“I remember reading somewhere that the first step in getting disentangled is experiencing entanglement.  You have to be able to see what’s going on before you can have a workable relationship with it, and this is what I’ve found meditation does for me. I don’t really know how meditation works or why it works – I simply know that it works . . . and this is how.

The instruction’s pretty simple: Sit in an upright, comfortable position, your gaze six to eight feet in front of you, and place your attention on your breath.  When you become aware that you’ve wandered off with a passing thought, you label it *thinking* (because that is in fact what you are doing) and gently usher your attention back to the breath.

When I first really saw how much was going on in my head I thought, “I can’t do this.  I’m doing this wrong.  And incidentally, I’m an insane person.”  I was more than a little relieved to hear that my concerns were pretty standard; everyone is a little overwhelmed at first because we tend not to take the time to sit down with ourselves and see what’s going on. Usually my mind is so busy Tazmanian Deviling around, kicking up tornadoes of thought, that I’m not able to clearly see what’s actually going on with me.

As the old The The song says: Everybody knows what’s going on with the world/But I don’t even know what’s going on in myself.

More often than not, my attention hopscotches around from one thought to another – which is how I tend to garner my sense of self.  By what I’m thinking at any given moment.  God help us all.

The meditation exercise of bringing myself back to my breath from a roving thought is like a bicep curl.  It strengthens my ability to stay with what is actually happening now (usually not much); it strengthens my allegiance to myself in this moment rather than to the passing fad of some thought.

Of course I’m not “turning off my mind” – my thoughts are still there, babbling away about kittens and boners and the debt ceiling and Alan Alda – but when I’m meditating they don’t have the floor.  My breath does.  I label it all *thinking* – not judging the thoughts, just recognizing them for what they are, the natural activity of my mind – *thinking* – and thereby neutralizing them in a way.

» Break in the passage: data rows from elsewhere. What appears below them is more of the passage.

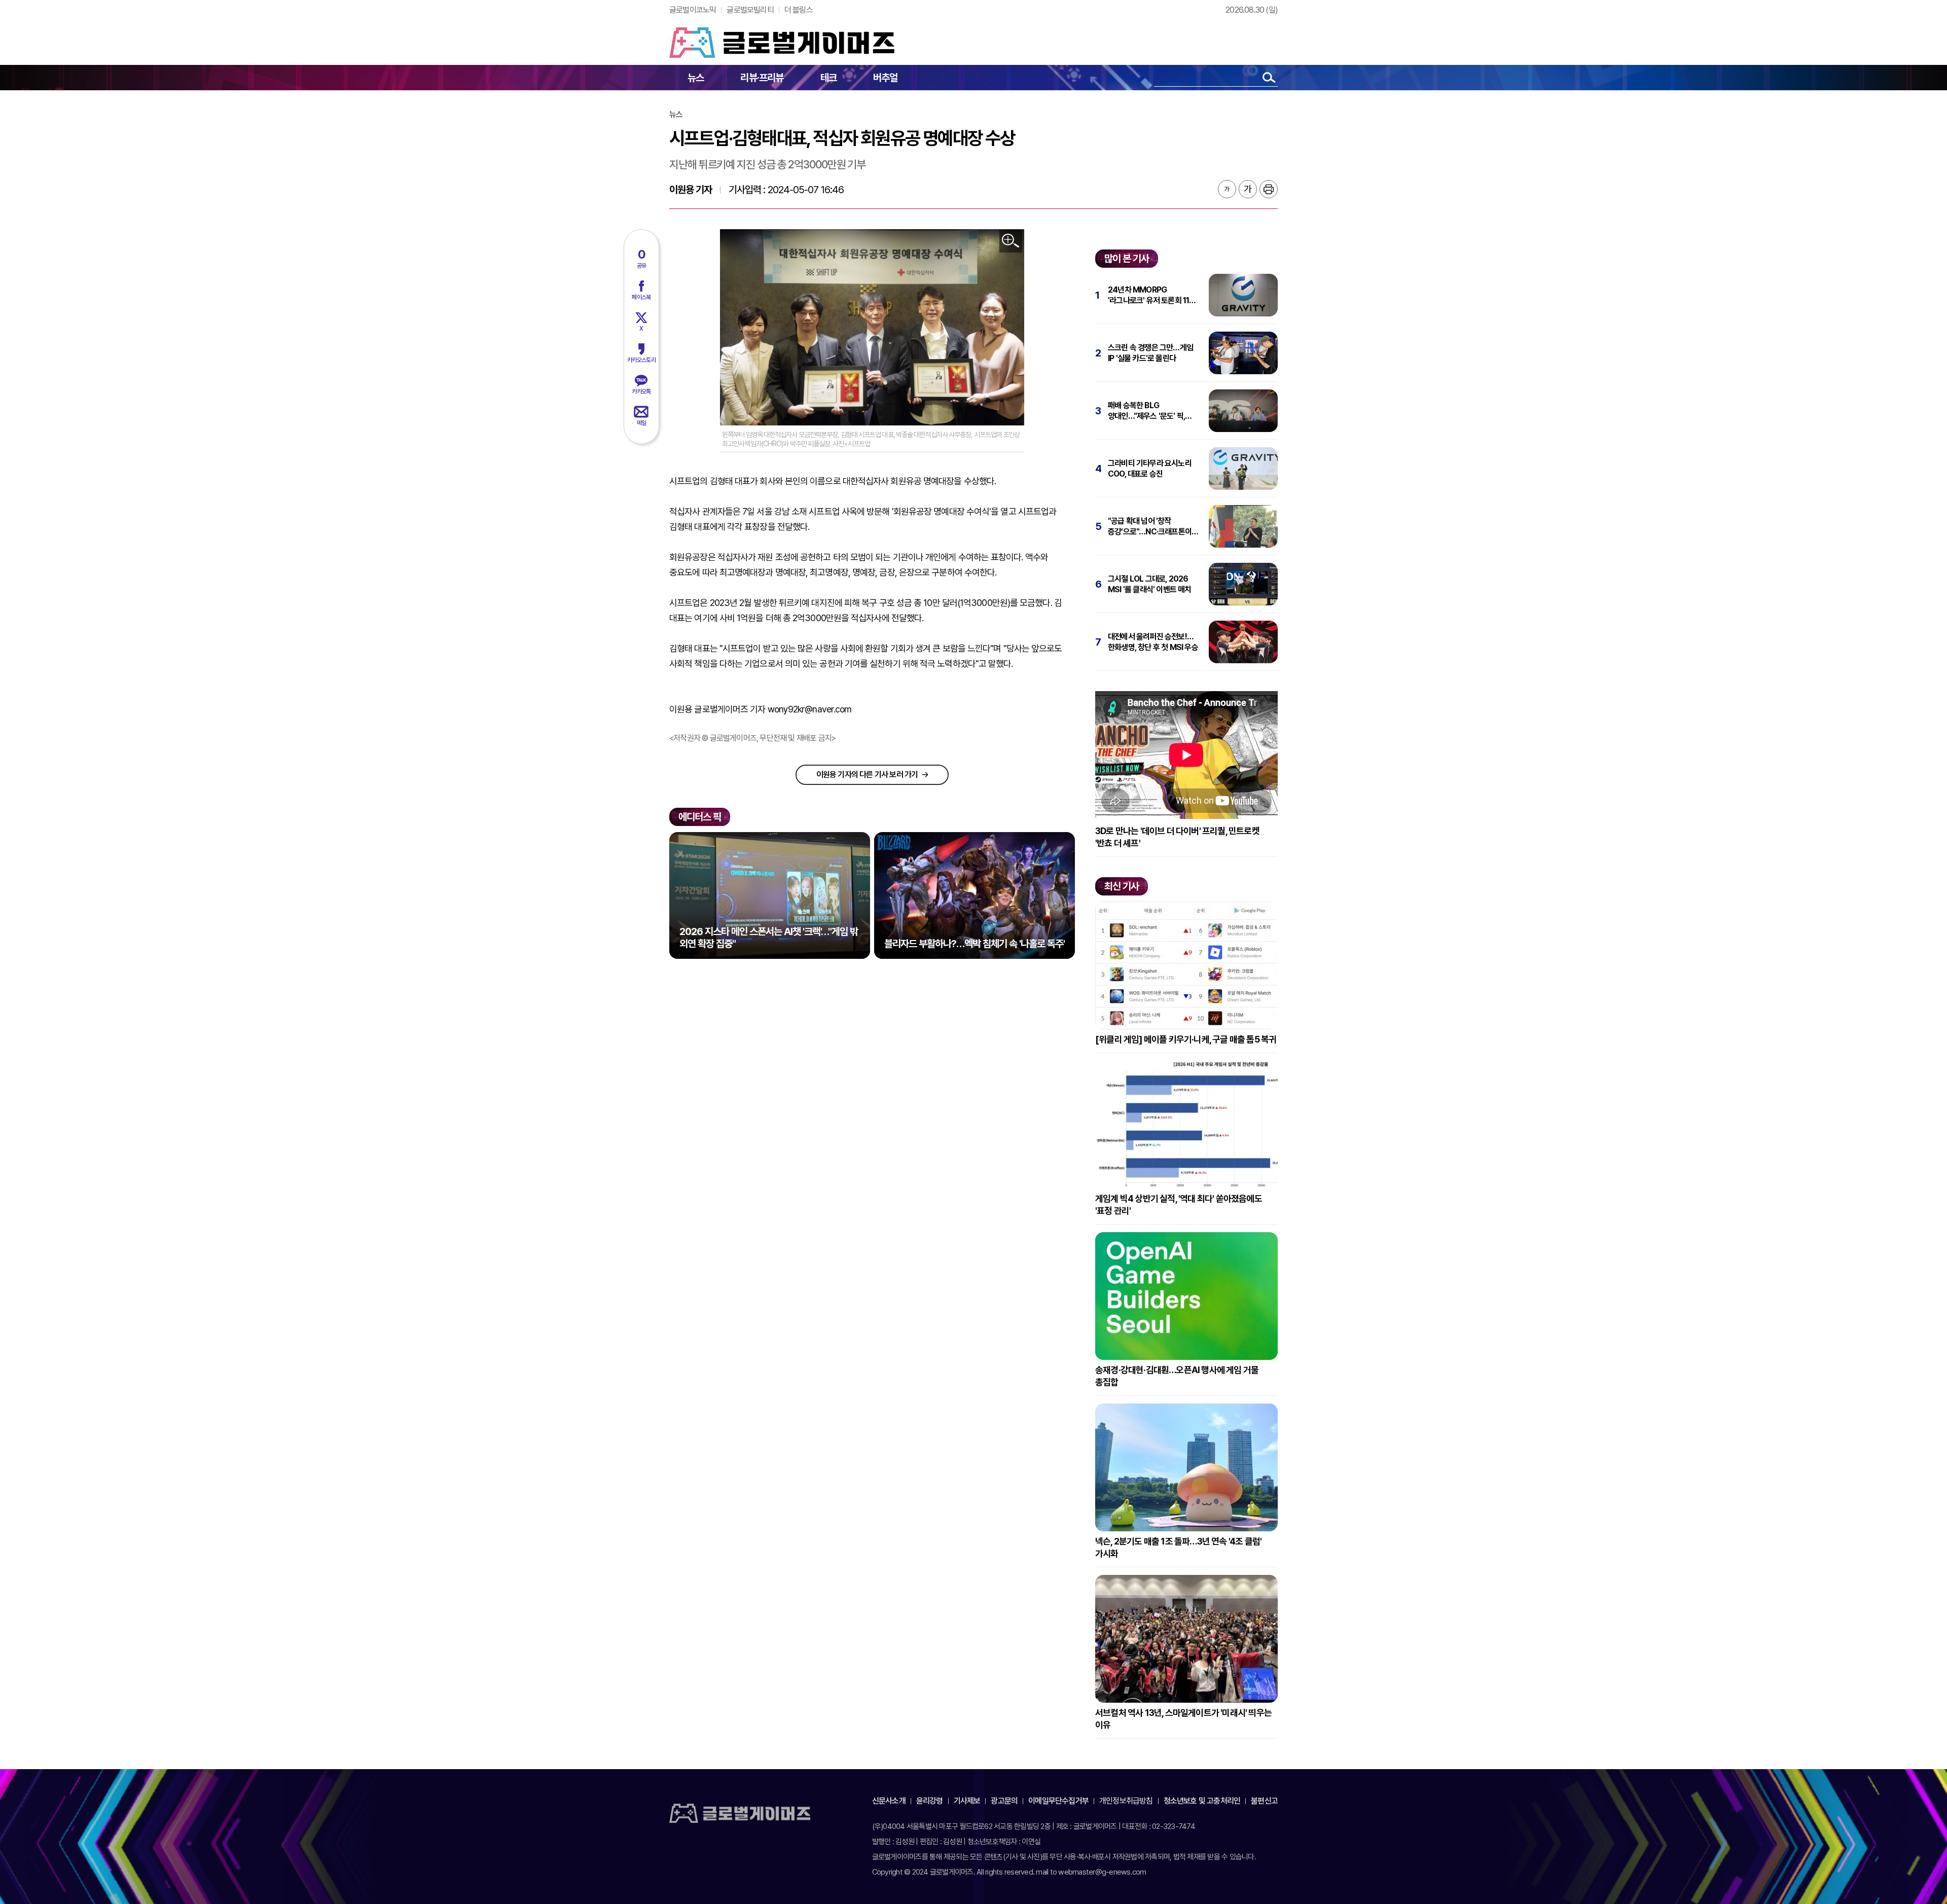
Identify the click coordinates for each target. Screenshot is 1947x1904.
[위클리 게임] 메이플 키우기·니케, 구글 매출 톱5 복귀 (1185, 1039)
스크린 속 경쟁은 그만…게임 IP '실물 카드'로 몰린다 (1150, 353)
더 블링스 (798, 10)
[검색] (1269, 77)
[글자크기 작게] (1227, 189)
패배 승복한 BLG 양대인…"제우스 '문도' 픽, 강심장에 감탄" (1146, 411)
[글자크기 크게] (1248, 189)
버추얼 (885, 77)
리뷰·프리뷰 (761, 77)
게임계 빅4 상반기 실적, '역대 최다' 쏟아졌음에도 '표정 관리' (1178, 1204)
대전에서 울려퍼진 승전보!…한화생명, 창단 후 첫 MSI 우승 (1153, 642)
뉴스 (696, 77)
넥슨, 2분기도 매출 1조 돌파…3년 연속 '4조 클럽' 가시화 (1178, 1547)
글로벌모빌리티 (750, 10)
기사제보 (967, 1801)
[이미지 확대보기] (1010, 241)
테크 (828, 77)
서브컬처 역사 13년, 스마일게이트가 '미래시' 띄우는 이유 (1183, 1718)
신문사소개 (889, 1801)
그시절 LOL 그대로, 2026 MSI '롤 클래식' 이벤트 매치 (1150, 584)
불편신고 (1264, 1801)
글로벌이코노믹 (692, 10)
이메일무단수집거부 (1058, 1801)
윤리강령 (929, 1801)
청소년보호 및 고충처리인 (1202, 1801)
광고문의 (1004, 1801)
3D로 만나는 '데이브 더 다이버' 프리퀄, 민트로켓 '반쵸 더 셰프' (1177, 836)
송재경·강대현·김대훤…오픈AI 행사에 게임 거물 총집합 (1176, 1375)
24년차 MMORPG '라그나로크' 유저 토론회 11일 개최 (1152, 295)
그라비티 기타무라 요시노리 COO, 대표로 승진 (1150, 468)
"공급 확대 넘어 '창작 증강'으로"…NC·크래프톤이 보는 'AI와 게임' (1150, 526)
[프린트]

Just barely a year into my practice I’m already able to see the echos of meditation in my every day life.  When I see some subway ad that reminds me of my ex or when I bump into someone I don’t like while running errands, rather than spinning off into a discursive misery of “What-ifs” and “I’ll show YOUs,” I find that there’s a little more space in my mind; a gap created by taking the time to let go of a thought and make the tiny pilgrimage back to my breath.  The gap is the echo of my meditation practice reverberating through my daily life.

And when emotions arise in me, though sometimes unpleasant, they aren’t strangers or enemies anymore; they don’t blindside me all the time or seem as unworkable.  Even when they flare up in a flash I feel like I know them well enough to see them for what they are – wild, colorful manifestations of my own brilliant mind and solid as a rainbow.  I have options.  I don’t need to confuse my thoughts and feelings with actual facts that need to be shared and addressed immediately.  My thoughts are what’s going on, but not what’s happening.”